After that first night, "he challenged his Scout troop to sleep outside longer than him," said his dad, Andrew Ortman, who is also scoutmaster for Isaac's Scouts troop. "Nobody took him up on it, and they're all thankful they didn't."
But Isaac accepted his own challenge. And what he thought might be a five-day endeavor at most stretched to eight days, then 10. Soon, it was a month. At that point, Isaac wondered if he could sleep outside for a whole year.
He and his dad talked it through, and Andrew Ortman told his son that instead of making up his mind every evening — weighing whether to keep his streak going or pack it in — he should just decide once and for all.
"I said, 'If you make one decision, people will rally around you and support you,' " his father said.
Isaac went for it.
"And here we are, almost three years later," Andrew Ortman said.
Surprisingly, the cold hasn't been the biggest challenge for Isaac. The toughest thing has been figuring out travel logistics during family trips so he could sleep outside even as his family stayed indoors at places like a Wisconsin Dells waterpark hotel (he and his dad found a campsite nearby) or on a fishing trip (he slept on deck).
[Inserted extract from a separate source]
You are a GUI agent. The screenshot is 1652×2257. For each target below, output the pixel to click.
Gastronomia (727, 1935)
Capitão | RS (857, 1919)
It did take him a while to figure out the right winter gear, including four special quilts designed for hammock camping — two underneath him, two on top — to keep heat from escaping, plus a sleeping bag that he hangs over the sides. "That's so I don't get a flow of ice-cold negative 40 [degree] air coming in," he said.
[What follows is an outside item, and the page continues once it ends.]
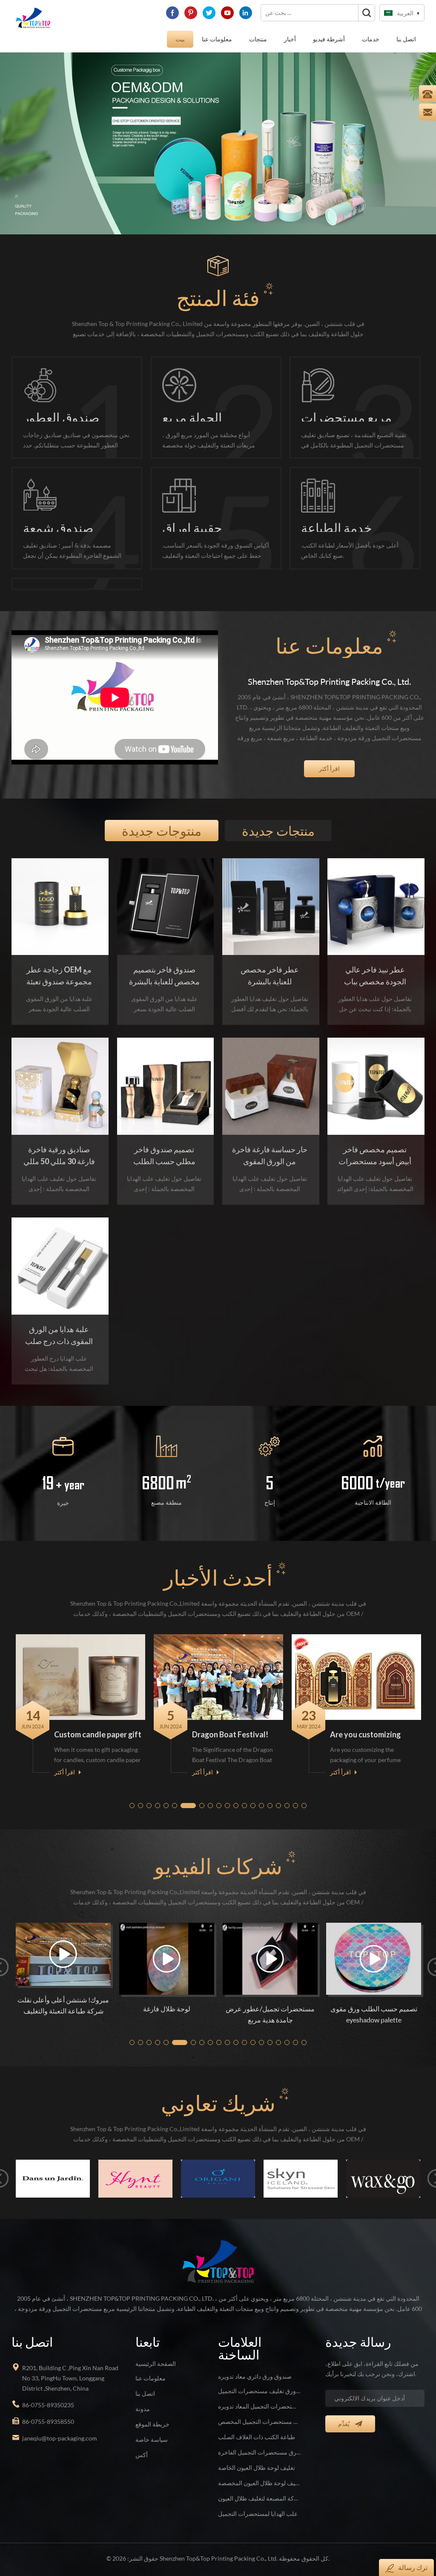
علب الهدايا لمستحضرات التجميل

Scouting skills have come in handy, both Ortmans said.
"Just being able to be prepared is the biggest one," said Andrew Ortman. "If he's going to sleep outside, he needs to be ready." That includes making sure his gear is dry and thinking through a backup plan, just in case.
Isaac, who loves playing video games and hanging out with friends, has had lots of backyard sleepovers and campouts with buddies as his sleeping-out streak stretched from weeks and months into years. He even got his older sister to camp with him for a week last summer. (It wasn't a hard sell, he said, because it was hotter inside the family's unair-conditioned house than it was outside.)
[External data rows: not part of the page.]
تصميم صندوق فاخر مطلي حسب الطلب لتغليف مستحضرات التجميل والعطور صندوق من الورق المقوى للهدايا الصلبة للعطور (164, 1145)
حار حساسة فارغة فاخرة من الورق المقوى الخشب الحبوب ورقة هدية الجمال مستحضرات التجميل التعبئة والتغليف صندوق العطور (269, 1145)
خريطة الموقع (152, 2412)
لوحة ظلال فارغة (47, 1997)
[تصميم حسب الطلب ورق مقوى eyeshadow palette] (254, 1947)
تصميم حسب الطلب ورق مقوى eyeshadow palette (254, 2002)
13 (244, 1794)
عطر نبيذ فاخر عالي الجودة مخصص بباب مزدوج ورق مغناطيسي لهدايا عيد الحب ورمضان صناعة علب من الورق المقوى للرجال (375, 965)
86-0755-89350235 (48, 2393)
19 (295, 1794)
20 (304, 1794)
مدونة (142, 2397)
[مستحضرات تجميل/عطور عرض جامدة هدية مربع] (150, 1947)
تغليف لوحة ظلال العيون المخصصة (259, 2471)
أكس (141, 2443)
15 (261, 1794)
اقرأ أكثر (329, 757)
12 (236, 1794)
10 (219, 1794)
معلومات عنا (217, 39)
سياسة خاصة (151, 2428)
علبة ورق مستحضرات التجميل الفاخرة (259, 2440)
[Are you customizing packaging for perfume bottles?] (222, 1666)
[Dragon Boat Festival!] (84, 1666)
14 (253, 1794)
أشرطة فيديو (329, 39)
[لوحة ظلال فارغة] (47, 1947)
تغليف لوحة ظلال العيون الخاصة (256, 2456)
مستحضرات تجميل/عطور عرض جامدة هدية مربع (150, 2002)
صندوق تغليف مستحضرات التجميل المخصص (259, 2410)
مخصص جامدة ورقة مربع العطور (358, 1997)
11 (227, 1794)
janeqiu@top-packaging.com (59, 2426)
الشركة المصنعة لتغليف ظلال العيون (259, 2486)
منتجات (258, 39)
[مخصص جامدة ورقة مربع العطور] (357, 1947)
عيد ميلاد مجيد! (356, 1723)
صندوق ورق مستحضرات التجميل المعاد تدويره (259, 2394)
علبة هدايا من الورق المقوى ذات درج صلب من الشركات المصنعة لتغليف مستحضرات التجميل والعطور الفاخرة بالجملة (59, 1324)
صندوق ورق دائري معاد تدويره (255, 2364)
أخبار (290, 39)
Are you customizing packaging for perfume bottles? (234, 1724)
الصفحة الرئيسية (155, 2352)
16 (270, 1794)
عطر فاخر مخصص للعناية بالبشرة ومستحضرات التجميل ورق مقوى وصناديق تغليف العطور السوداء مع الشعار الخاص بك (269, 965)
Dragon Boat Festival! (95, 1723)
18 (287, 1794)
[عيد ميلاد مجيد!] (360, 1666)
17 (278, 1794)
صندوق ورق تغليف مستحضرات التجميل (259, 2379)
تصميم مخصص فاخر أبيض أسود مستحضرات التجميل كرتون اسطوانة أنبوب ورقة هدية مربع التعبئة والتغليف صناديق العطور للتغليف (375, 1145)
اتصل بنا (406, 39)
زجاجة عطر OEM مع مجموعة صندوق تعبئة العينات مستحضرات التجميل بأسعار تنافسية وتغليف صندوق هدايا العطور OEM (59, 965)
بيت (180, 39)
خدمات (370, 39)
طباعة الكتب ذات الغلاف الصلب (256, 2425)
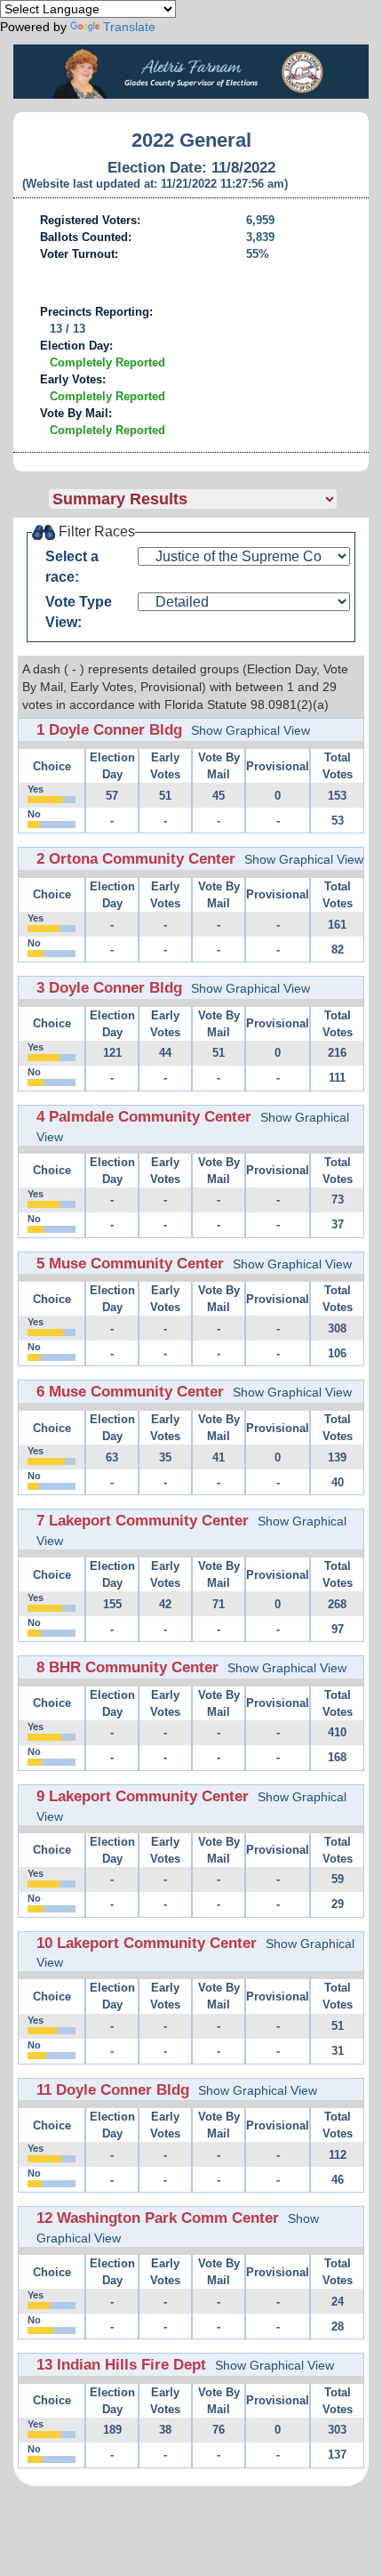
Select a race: (72, 566)
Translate (129, 27)
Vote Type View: (78, 612)
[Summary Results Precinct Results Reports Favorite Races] (209, 499)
Isaac's mom, Melissa Ortman, said she and her husband had no idea their son would stick to his open-ended challenge. But they've been impressed by his resolve. In the time he's been sleeping outside, he's grown 11 inches — going from the shortest member of his family of four to the tallest. He's grown in other ways, too, his mom said.
"It's been fun to watch him mature through this process," she said. "Going from a sixth-grader to a ninth-grader, there's a lot of maturity that happens. You can really see it in the way he approaches his sleeping outside — as well as many other aspects of life."
Mom and dad have also learned a lot about their son.
"He has been able to set a goal and reach that goal with support from family and friends. We're just super proud," she said. "He's achieving something; he's not out causing trouble. He's doing something constructive to make him a better person."
Even though making or breaking records isn't his thing, Isaac and his dad have been following a kid from England named Max Woosey who started camping outdoors 20 days before Isaac. According to Woosey's Facebook page, he's still going strong. Both boys still have a way to go to beat the world record for camping outdoors set in 1980 by a British Scout who spent four years, 46 days in a tent, according to the BBC archive.
And while scouting started Isaac's camping streak, it may also break it.
Isaac, who is now at the Star rank in scouting, and his dad plan to drive to the Boy Scouts National Jamboree at Summit Bechtel Reserve in West Virginia in July. Until then, he plans to keep sleeping outside. They'll camp once they get there, of course, but he may end up staying in hotels or motels in cities along the way.
Whenever it comes, sleeping indoors that first night will likely feel "really sad," Isaac said. But he isn't too worried.
"Once we're done with Jamboree," he said, "I'll just have to start the streak over again."